In conclusion, one needs only to pay the slightest attention to fashion model on the covers of magazines or the flooding programs about latest music, movies or stars on the fashion show to realize the importance of appearance and fashion. Many factors lead to the change, and above all, it is somewhat a icon of modernization and popular culture.

 

 

 

 

agree or disagree with the following statement: it is more important to award students for effort (trying or hard working) than for achievement (good grades)

The assertion that awarding effort is more important than awarding achievement is emotionally appealing to us.  Yet after careful analysis, I tend to believe that this statement suffers from many severe flaws , so I disagree with it.

 

First and foremost, the feasibility of objectively evaluating effort poses challenge to this notion.

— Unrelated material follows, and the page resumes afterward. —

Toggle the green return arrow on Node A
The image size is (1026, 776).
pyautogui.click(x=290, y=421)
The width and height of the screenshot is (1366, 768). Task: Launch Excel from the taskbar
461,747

Unlike some standard measurement of achievement such as exams, term papers or oral presentation, though far from satisfactory, effort by its nature is a subjective impression.  Just imagine how to judge how diligent a student is? Never absent from class? But how do you know he is really paying attention to the lecture? Or how many time he spend on studying? Who knows? By how many references found for a paper?

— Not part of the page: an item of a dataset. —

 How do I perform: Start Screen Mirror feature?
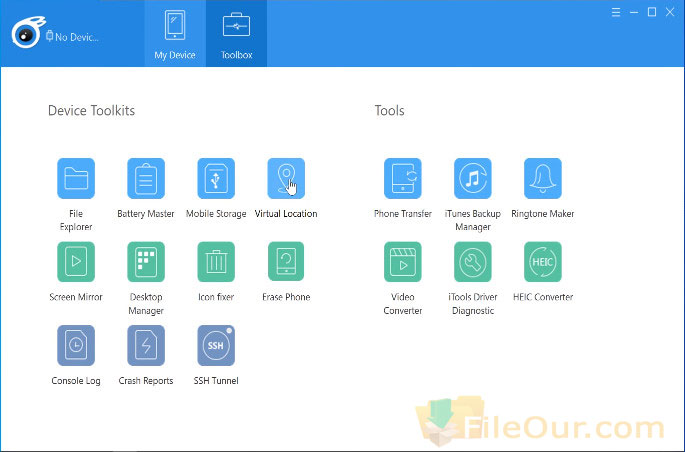[x=76, y=262]
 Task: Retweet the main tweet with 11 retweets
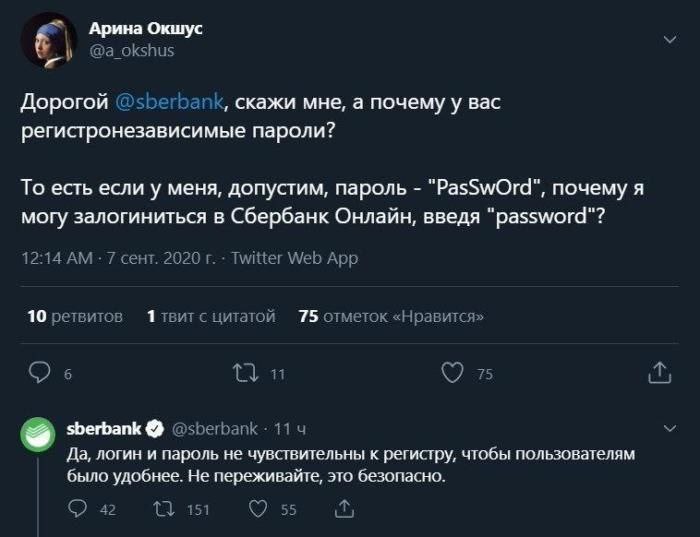pos(246,373)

Then how to compare two students, one provides a long list of reference yet could not present his idea clearly while the other expresses his creative approach toward a certain topic without too many materials to rely on? Obviously, effort, though understandable to everyone, could only be measured with great ambiguity and arbitrariness.  In many cases, though

tries to fairly judge everyone's effort, he is more likely unable to convince other students, thereby causing doubt or even resentment, which is the last we want.

 

Furthermore, rewarding result is in accordance with social conventions. Apparently, in the real world, every social unit, like company, family or even nation, is compared with others by result instead of effort. If the newly assigned manager fails to improve the performance of the company, the only outcome is dismissing him without considering how much energy he put into the business affairs.  Though somewhat a bit emotionless at first glimpse, it is the only efficient way we devise to make our society function. As to students, they have no choice but learn to adapt to the social practice. And if on campus, professors attach excessive amount of significance to effort regardless of the final result, students may readily suppose that this rule also apply to the society, thus they may find themselves a bit incompatible with social rules, causing a unfavorable condition which could have been avoided.

 

Of course, there is no denying of the value of effort. It is admirable for teachers to recognize and encourage every trying student has made to motivate them for future work and develop their crucial self-esteem. It is more desirable for the teachers to give some personal praise to the diligent students, yet recognition and encouragement is something different from awards.

 

 

In conclusion, though emotionally appealing, awarding efforts fails to meet the standard of fair measurement and deviates from social conventions. Recognition of effort is desirable yet awarding result seems to be more practical  and meaningful.